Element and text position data
************

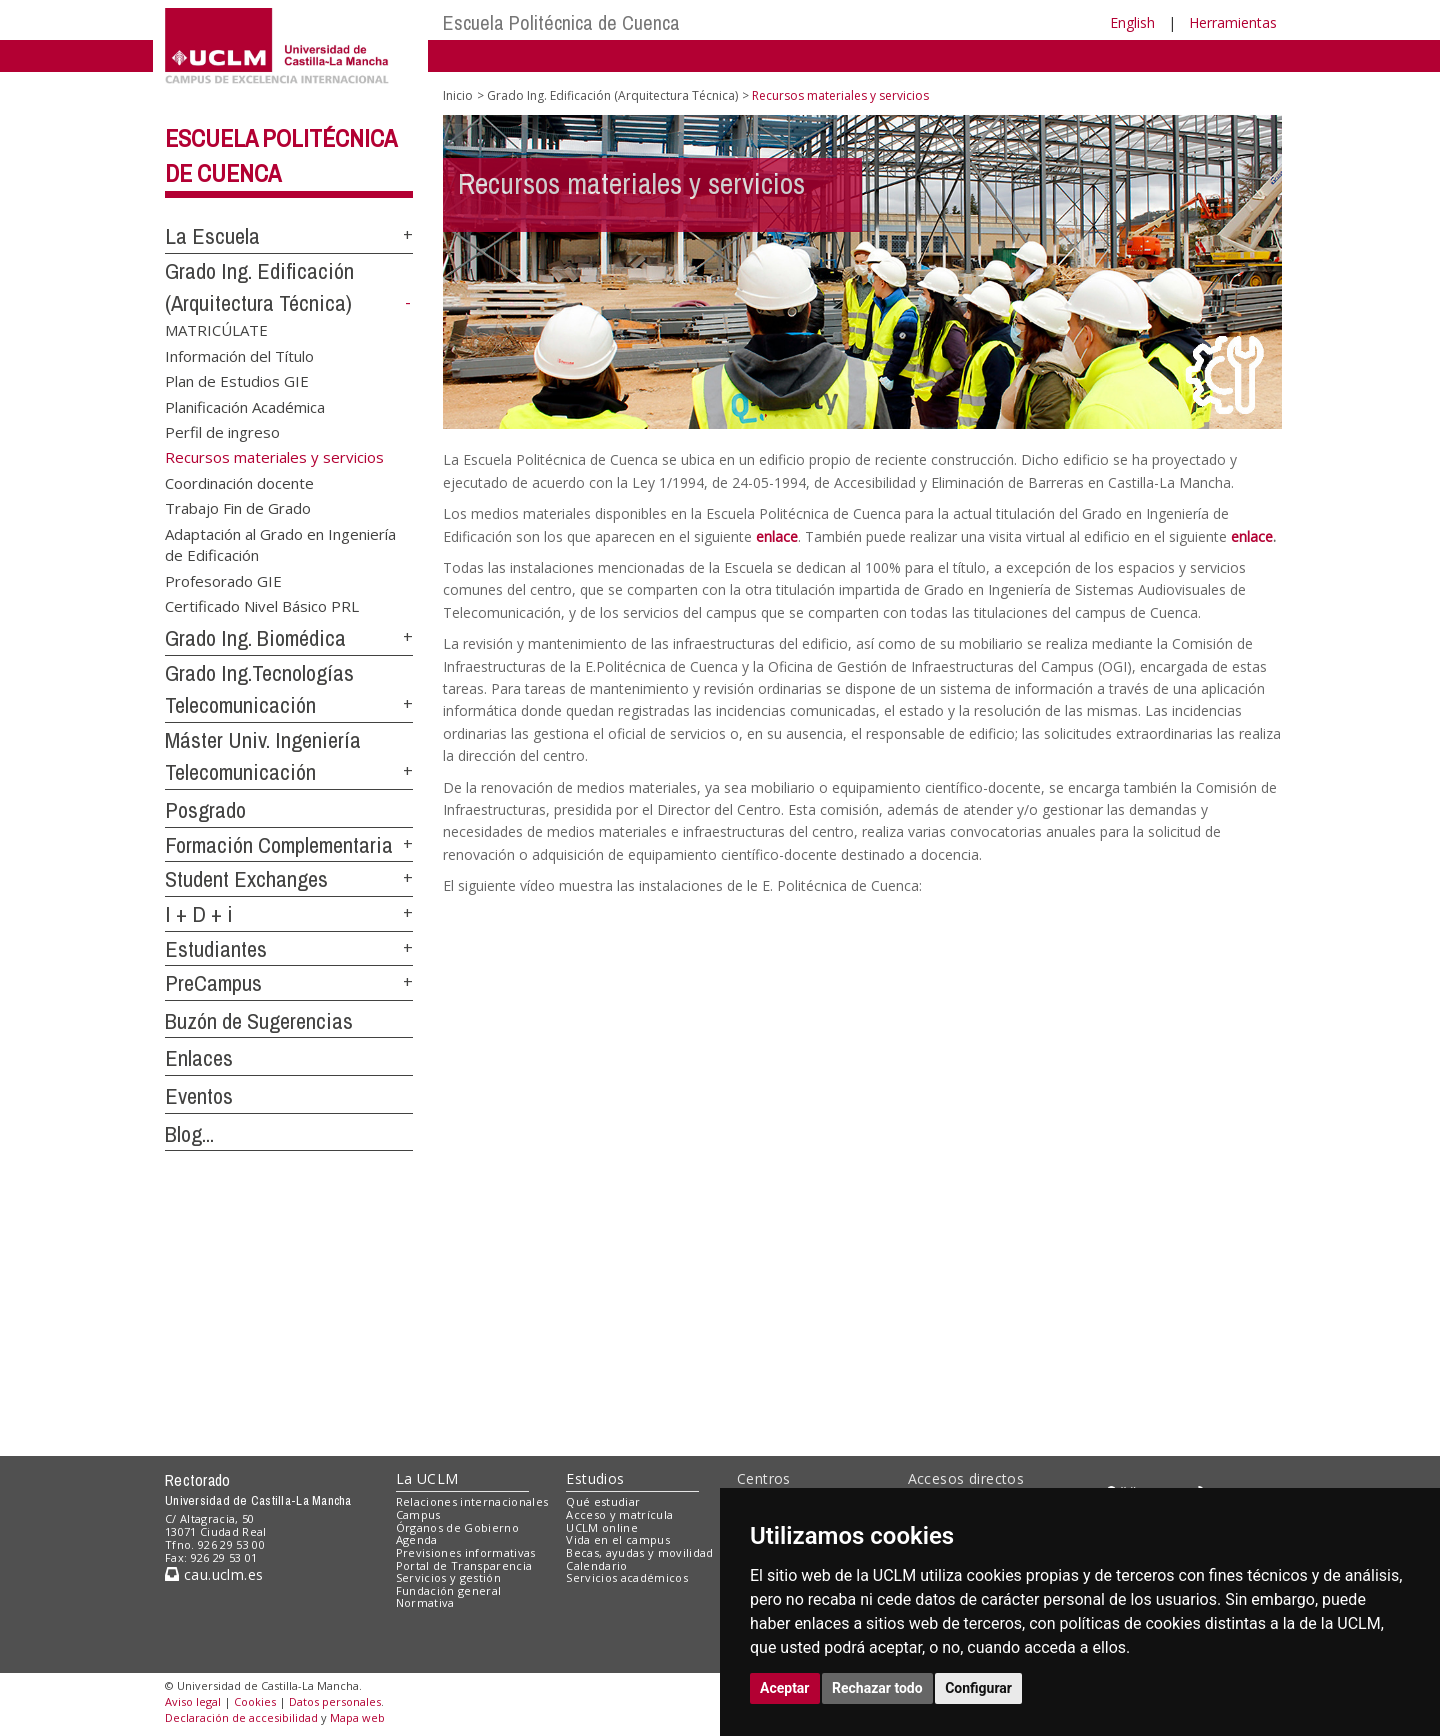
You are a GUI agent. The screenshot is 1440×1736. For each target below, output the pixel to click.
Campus (418, 1514)
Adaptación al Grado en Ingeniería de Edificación (280, 543)
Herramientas (1233, 22)
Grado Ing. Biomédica (255, 638)
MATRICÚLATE (216, 330)
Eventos (199, 1096)
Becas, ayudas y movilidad (639, 1552)
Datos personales (335, 1701)
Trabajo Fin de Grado (238, 508)
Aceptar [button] (785, 1688)
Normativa (425, 1602)
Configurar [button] (978, 1688)
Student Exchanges (246, 879)
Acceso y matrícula (619, 1514)
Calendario (596, 1565)
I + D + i (199, 914)
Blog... (189, 1134)
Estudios (595, 1478)
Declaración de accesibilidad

************

## [WHAT YOU HAVE TO DO]
Tally the lines in the entries that contain the string "Grado", and give only that number.

## [EXERCISE SOLUTION]
3